## TO DO
From the items below, pull out every line containing the word "pixels".

## PROVIDED DATA
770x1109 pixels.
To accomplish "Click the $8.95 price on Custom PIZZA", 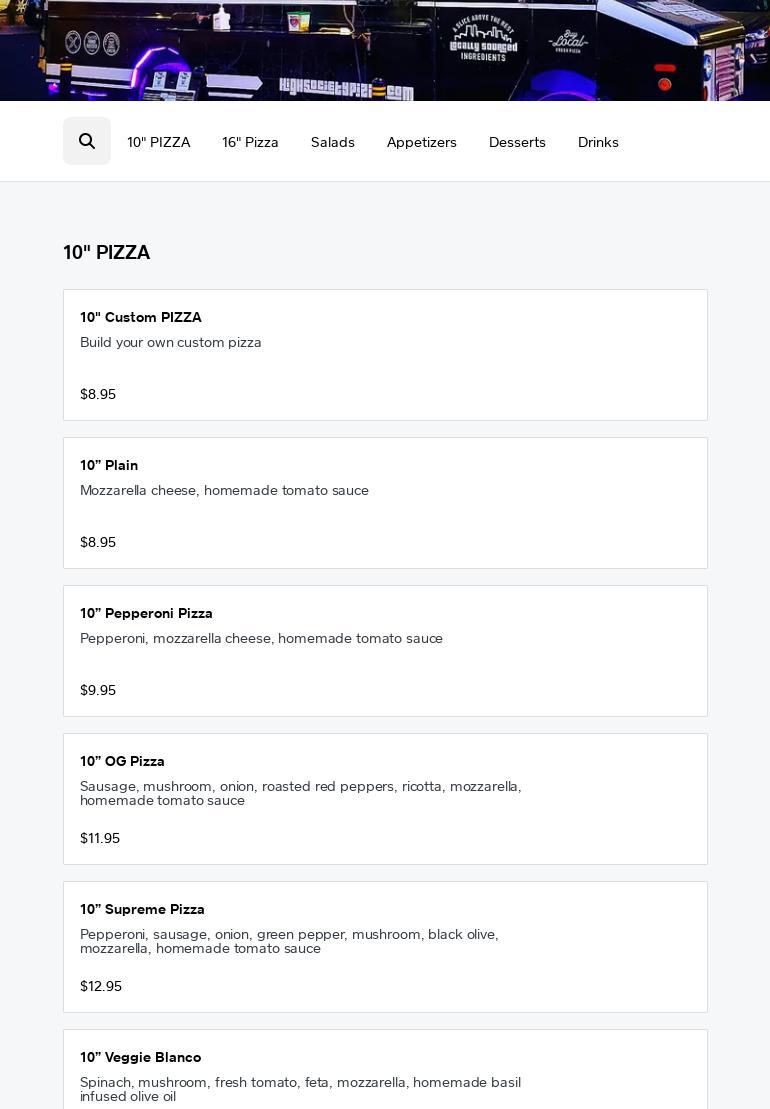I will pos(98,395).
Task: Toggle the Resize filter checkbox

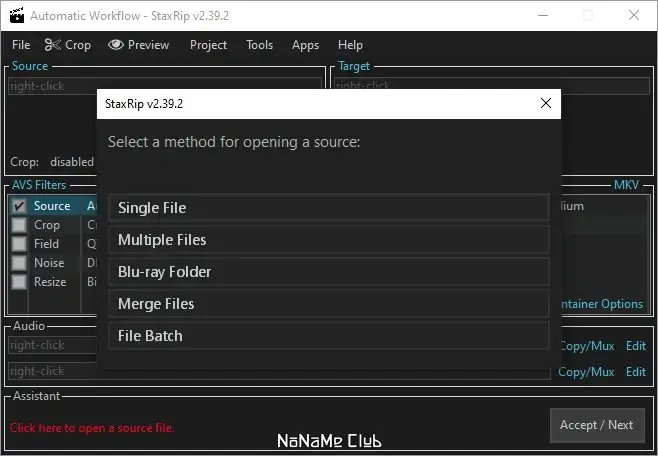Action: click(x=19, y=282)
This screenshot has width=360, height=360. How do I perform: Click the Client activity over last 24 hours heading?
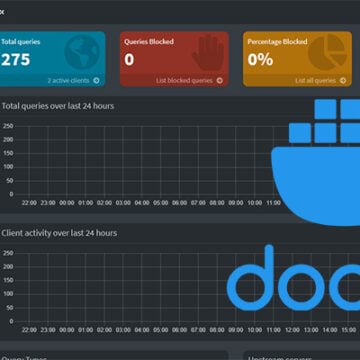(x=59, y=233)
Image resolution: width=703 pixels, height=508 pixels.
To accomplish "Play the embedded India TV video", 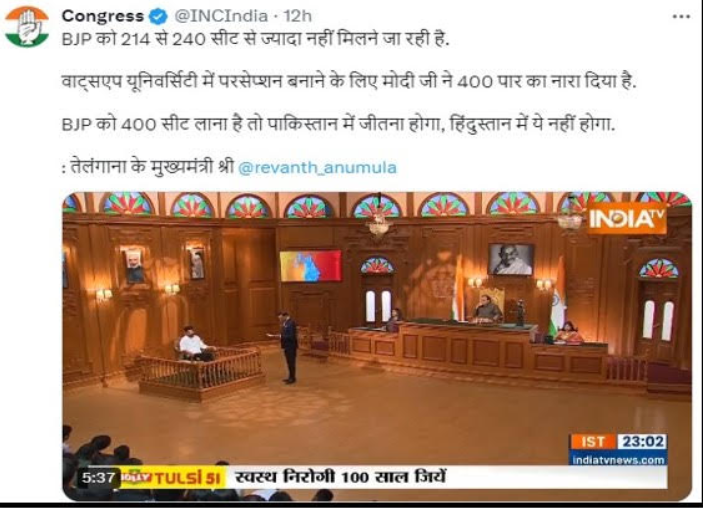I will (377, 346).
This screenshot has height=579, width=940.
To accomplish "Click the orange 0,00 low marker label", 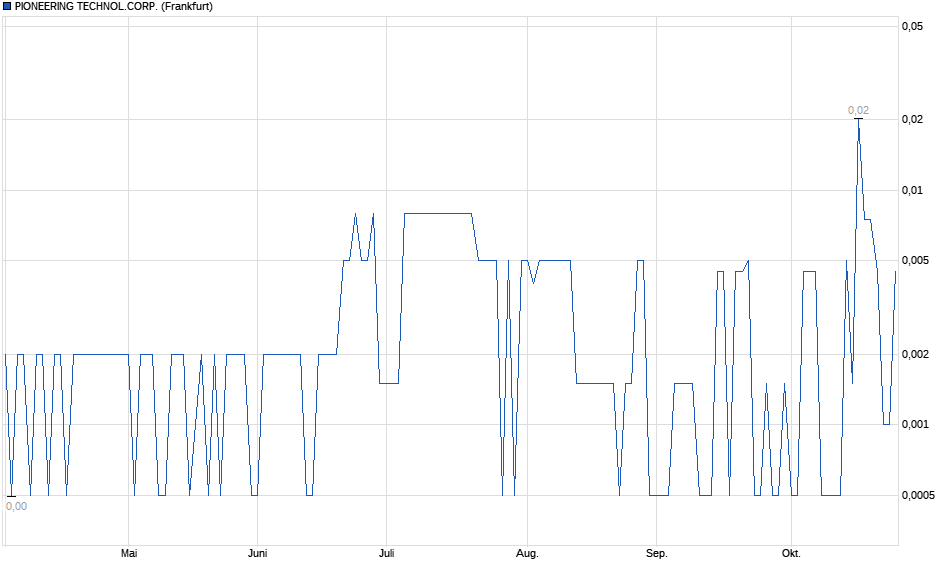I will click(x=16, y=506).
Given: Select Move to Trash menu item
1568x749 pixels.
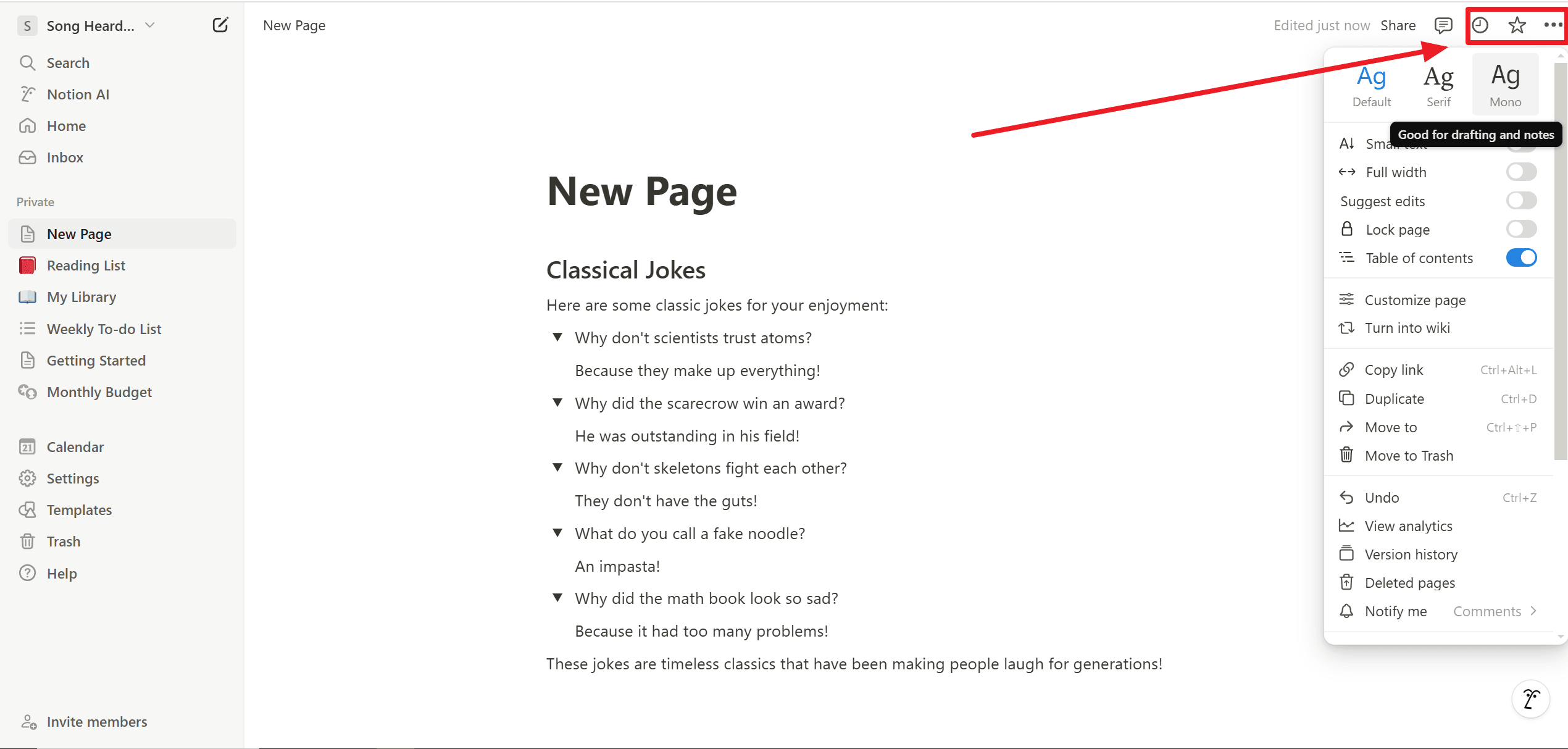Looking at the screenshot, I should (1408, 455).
---
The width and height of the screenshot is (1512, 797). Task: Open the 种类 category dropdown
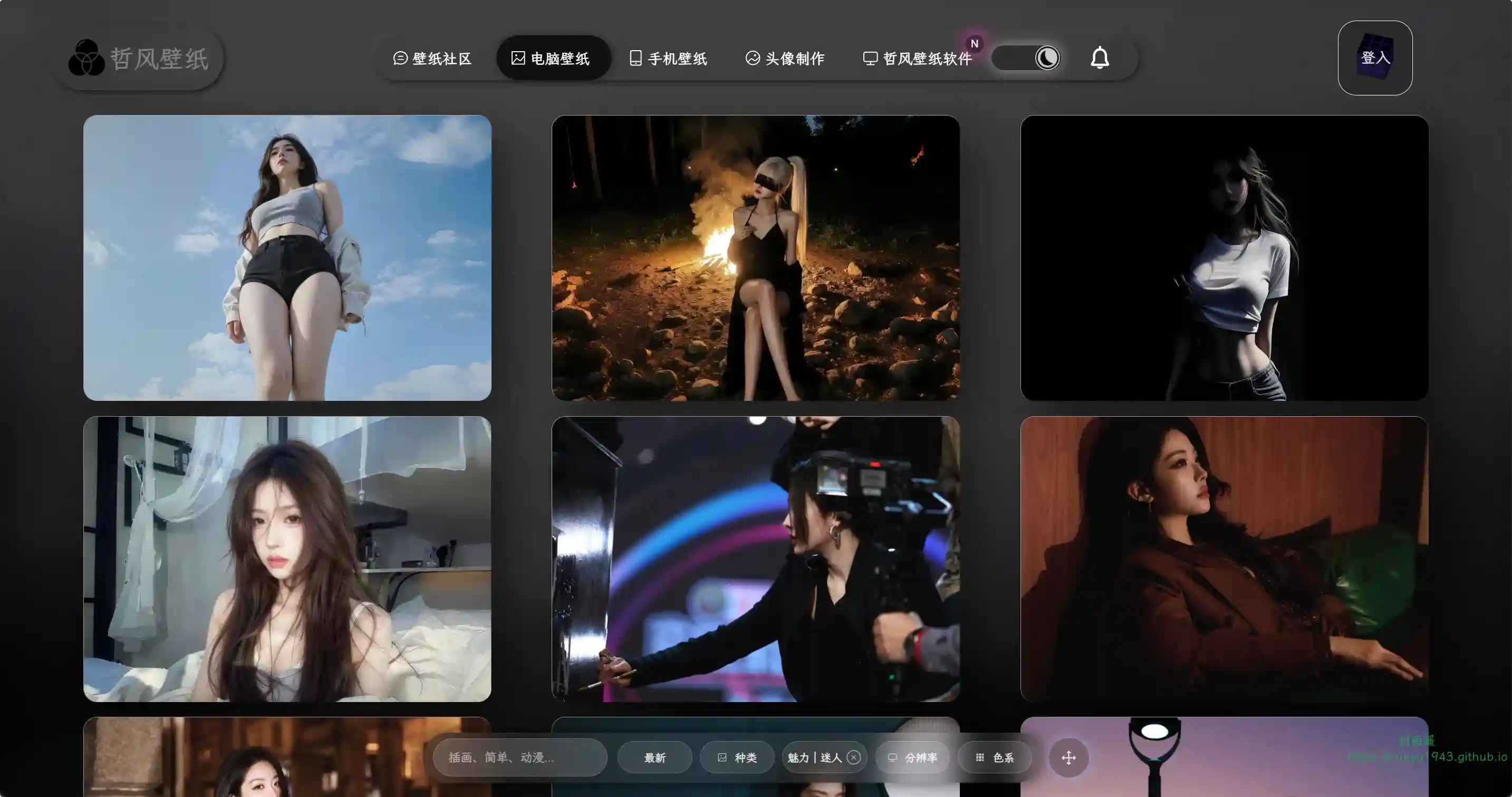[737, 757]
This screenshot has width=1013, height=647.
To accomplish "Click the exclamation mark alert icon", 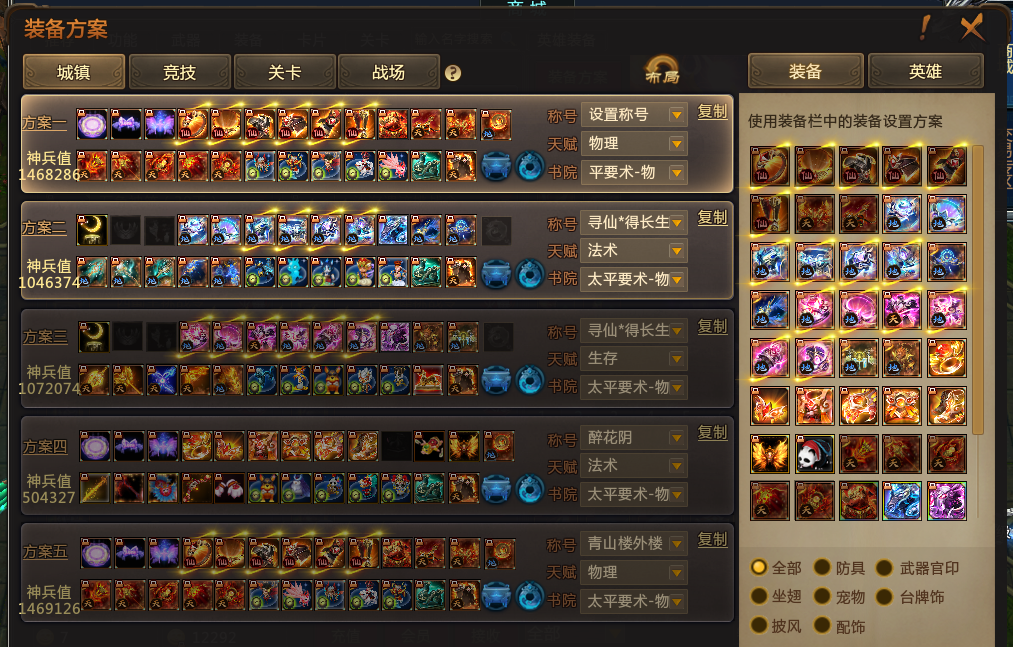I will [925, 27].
...
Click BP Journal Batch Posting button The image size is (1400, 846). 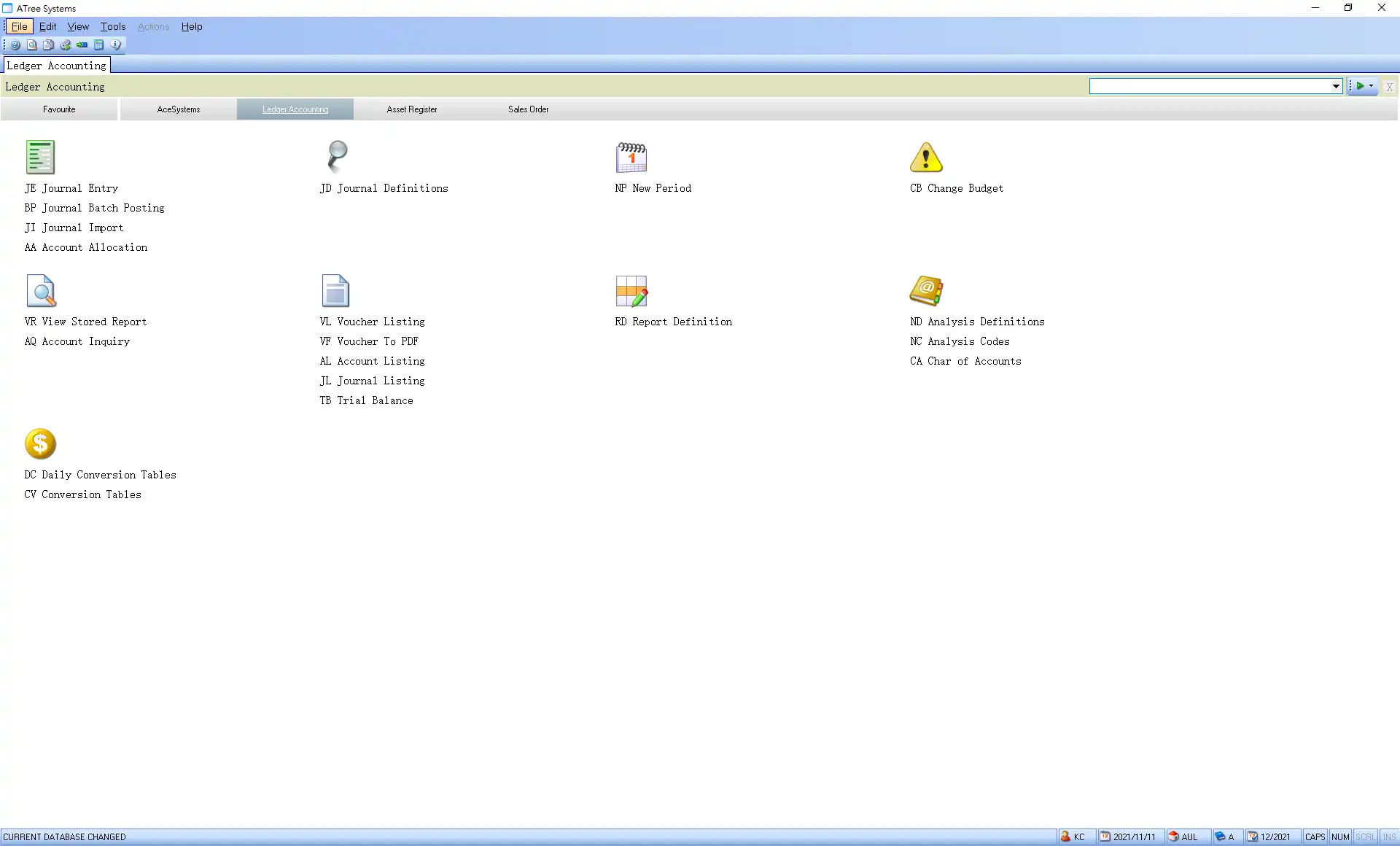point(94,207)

## FINAL RESULT
770x1109 pixels.
Image resolution: width=703 pixels, height=508 pixels.
1568x749 pixels.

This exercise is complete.